Rewards can be very powerful when teaching your little one the ins and outs of life. When done well, these externally motivated acts eventually morph into internalized, habitual behavior.

What does that mean? That means if you use a rewards system the right way, you can eventually change your child’s negative behavior, remove the rewards and your child will still incorporate the new behavior.

How can you turn challenging behaviors into learned behaviors?
As you start, reward a desired behavior every time it occurs. Then, over time, give the rewards less often. This is important so that the child understands that once they’ve mastered something, they don’t need to be rewarded every time. Take potty training for example. In the beginning, we set up our rewards and make the biggest deal out of every attempt. Fast forward to when your child is 10. If you still rewarded them for the same feat, they may roll their eyes and say “mooooooooom”.

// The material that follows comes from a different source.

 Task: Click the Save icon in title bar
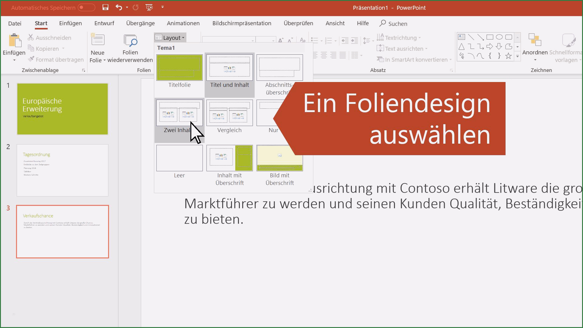(x=105, y=7)
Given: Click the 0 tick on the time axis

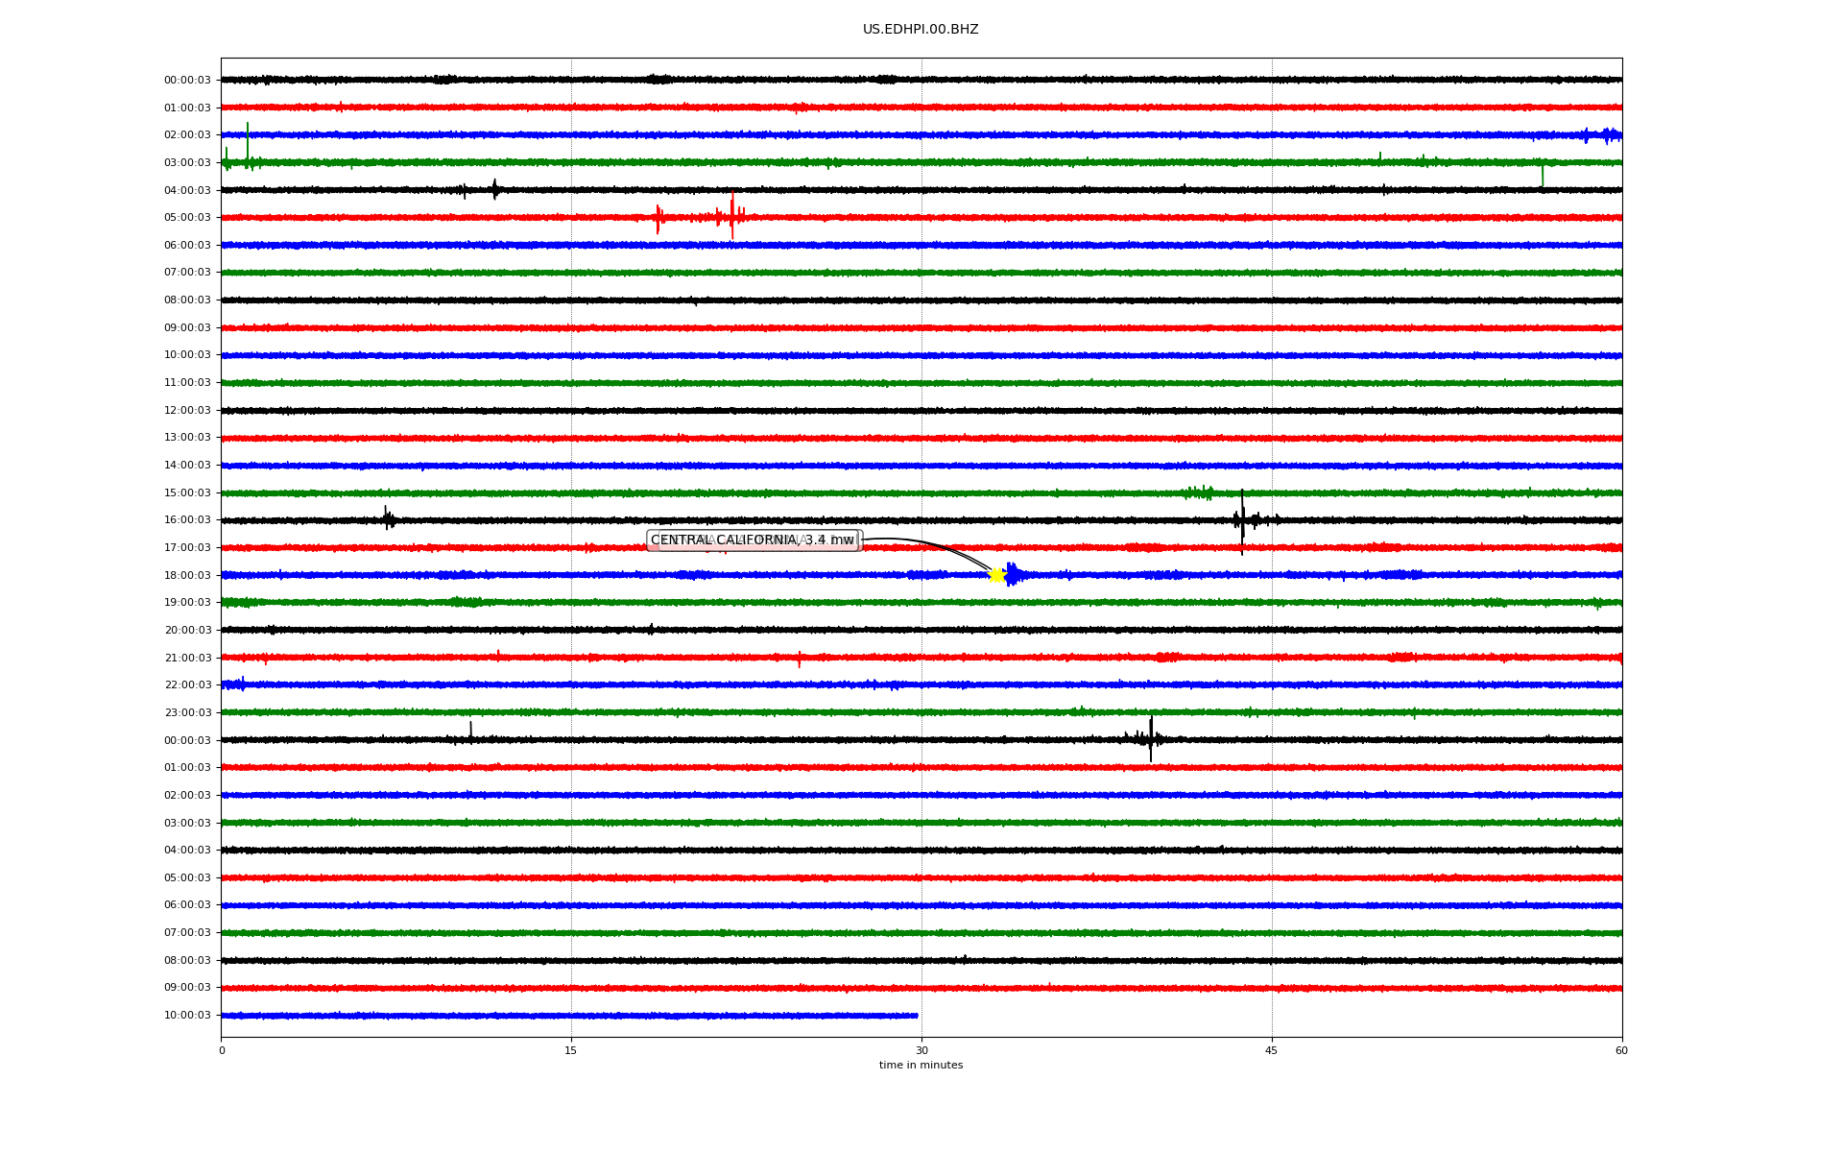Looking at the screenshot, I should [x=222, y=1050].
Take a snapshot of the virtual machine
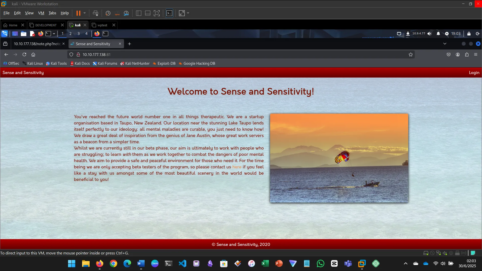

It is important to wean a child from rewarding a behavior once they’ve learned to master it. Why? If a child comes to expect the reward for behaviors they already know, rewarding will become less effective.

How will you know when?
Every child is different. You’ll know when your child has mastered a behavior when they’ve done it for about a week with no complaint. This is just a rule of thumb. Some may master the behavior quickly, while others may take longer and that’s ok. When you believe your child is ready to be weaned off of rewarding a behavior, have a conversation with them about their accomplishment. Tell them you are very proud of them and explain that now that the training part is done, they will now get a reward every third time they do it. Still praise them with positive praise to reinforce the good behavior every time, but leave out the reward until every third time or so. You can also choose to lengthen this over time and eventually your child will wean off the need for the reward.

Eventually, instead of giving the reward on the third time, give them a compliment. In the beginning, make it over the top. For example, if they got dressed for the day with no complaint, you can say “Wow (child’s name) I’m so proud of the way that you got dressed this morning. I’m really proud of you, you’ve learned how to do it all by yourself with no complaint.” Follow it up with a personal touch like a hug or high five to make the connection even warmer. If your child asks, can I get my reward? You can reply with:

If you are still working on shaping other behaviors:
“You must be so proud that you’ve learned to________”. You know what, since you’ve learned that behavior now, you don’t need a reward for it anymore. Let’s start working on something else you can earn rewards for.”

If you are done working on behaviors for now:
“You must be so proud that you’ve learned to________”. Since you’ve learned that behavior now, you don’t need a reward for it anymore, but you know what?” Since I’m so proud of you let’s celebrate your accomplishment by doing an activity together, your choice. Would you like to ____ (choice one), (Choice 2), or (choice 3)?”

Most often kids naturally phase away from rewards since the behavior now becomes a habit, and that’s ok. If this is the case, you can let it go naturally. You don’t have to officially mention the end of the reward or feel like you’ve let them down by not giving it. Feel proud that you’ve helped your little one successfully navigate another chapter of growing up.